James scored 32 points and grabbed eight rebounds, ailing Dwyane Wade matched his best effort of this postseason with 21 points, and the Heat ran away from the Indiana Pacers 99-76 in Game 7 of the Eastern Conference finals on Monday night.
Next up for Miami: Game 1 of the title round, at home against the San Antonio Spurs on Thursday.
“This is what it’s all about,” James said. “I dreamed about opportunities like this as a kid to have a Game 7, no matter at home or on the road. And that game allows you to advance to the finals. I have had multiple dreams about it. To see a dream become a reality, I’m just very blessed. Our team is blessed. And we’re just happy that we are able to represent the Eastern Conference in the finals.”
The first six games of the East finals went like this for the Heat: Win, loss, win, loss, win, loss.
Form held in Game 7, though there wasn’t much doubt about this outcome.
A series that had an aggregate score of Heat 569, Pacers 564 through the first six games ended with a runaway, with the Heat leading by as many as 28 at one point. And many of the things that they were criticized for throughout the series — not being aggressive, not getting enough from Wade, not getting enough rebounds — were huge pluses on Monday night.
The aggression was spearheaded by James at both ends, starting with his lockdown defense on Paul George and outscoring the Pacers from the foul line himself, 15-14. Wade had the bounce-back night he and his painful right knee have needed for a while, not just with the 21 points but with a game-high six offensive rebounds. And the Heat controlled the backboards, winning the rebound matchup 43-36.
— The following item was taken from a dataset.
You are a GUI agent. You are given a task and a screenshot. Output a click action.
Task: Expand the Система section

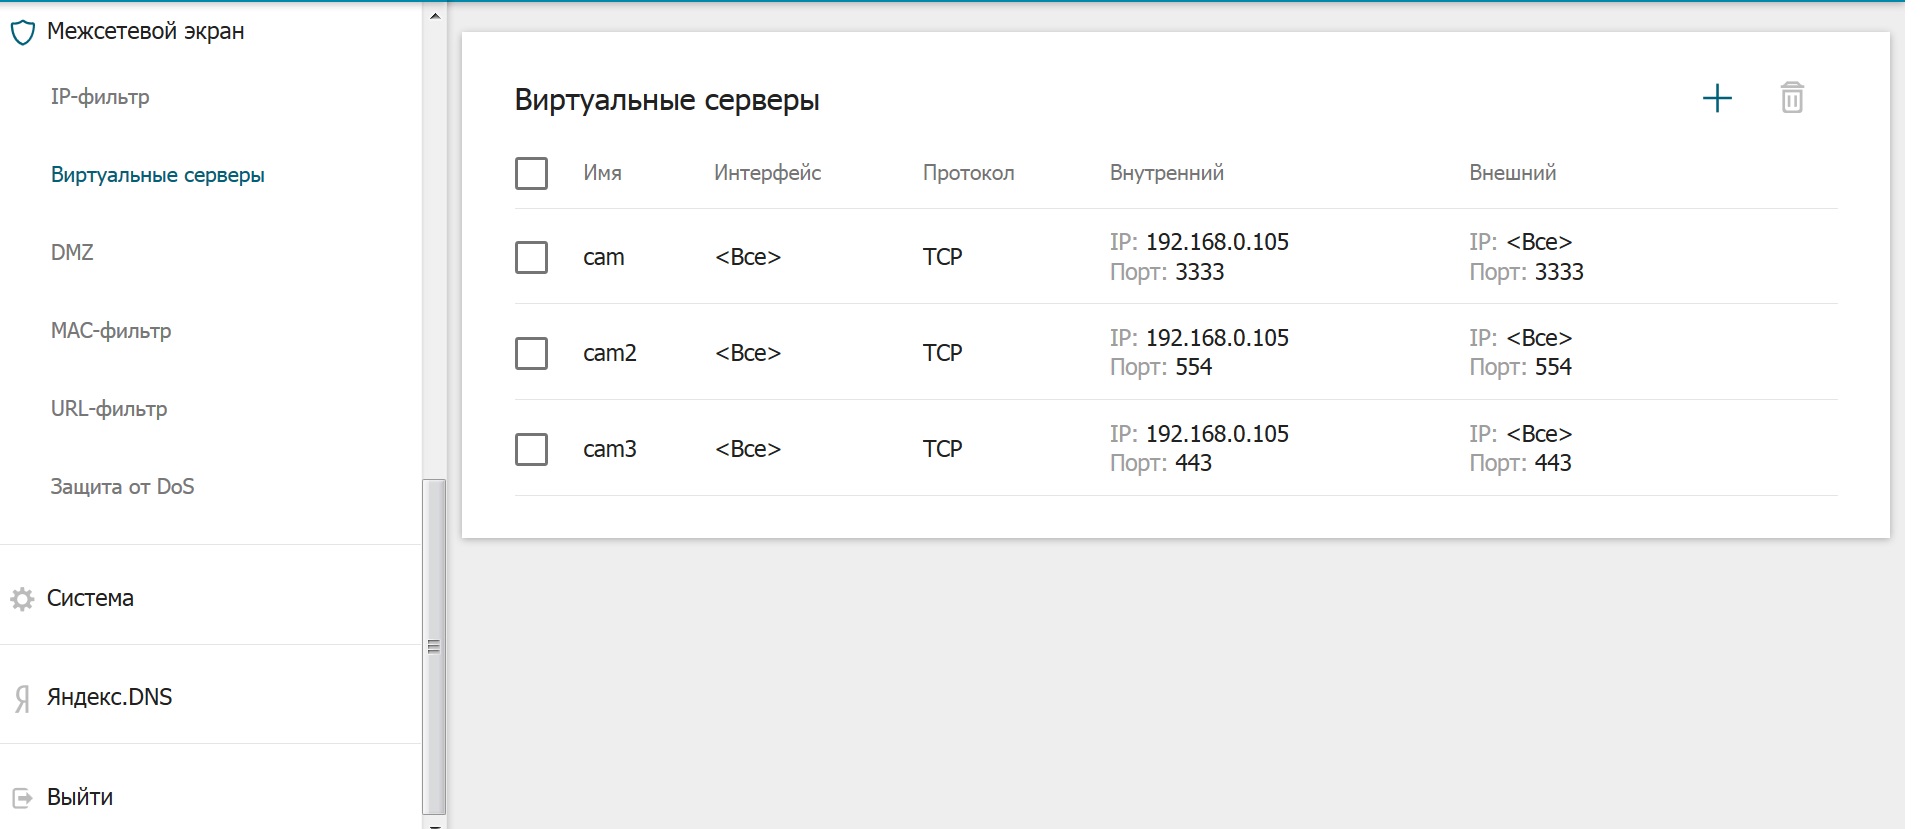(x=90, y=598)
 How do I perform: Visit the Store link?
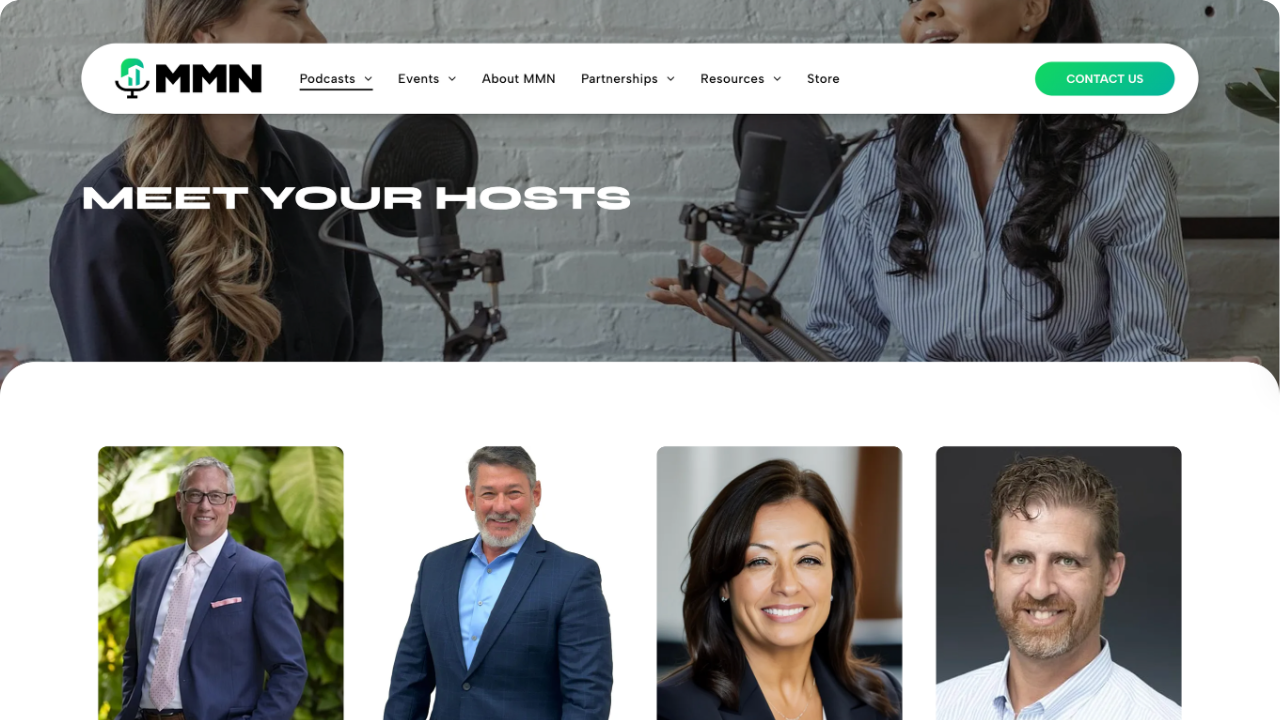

“Moments like this can define your career,” Wade said. “Situations when you’re looking like … when everyone is counting you out, you’re looking down, to see how you respond. And I feel like we as a team, we respond very well. I feel like we have individuals on our team that respond very well when adversity hits.”
Roy Hibbert scored 18 points for the Pacers, who got 14 from David West, 13 from George Hill and 10 from Lance Stephenson. All-Star Paul George was held to seven points on 2-for-9 shooting and fouled out early in the fourth quarter.
George was the last Indiana player on the floor as Miami prepped for its postgame celebration, shaking any hand he could find before being walked toward the visiting locker room by Pacers coach Frank Vogel, who slung an arm over his star’s shoulder.
His time will likely come — someday.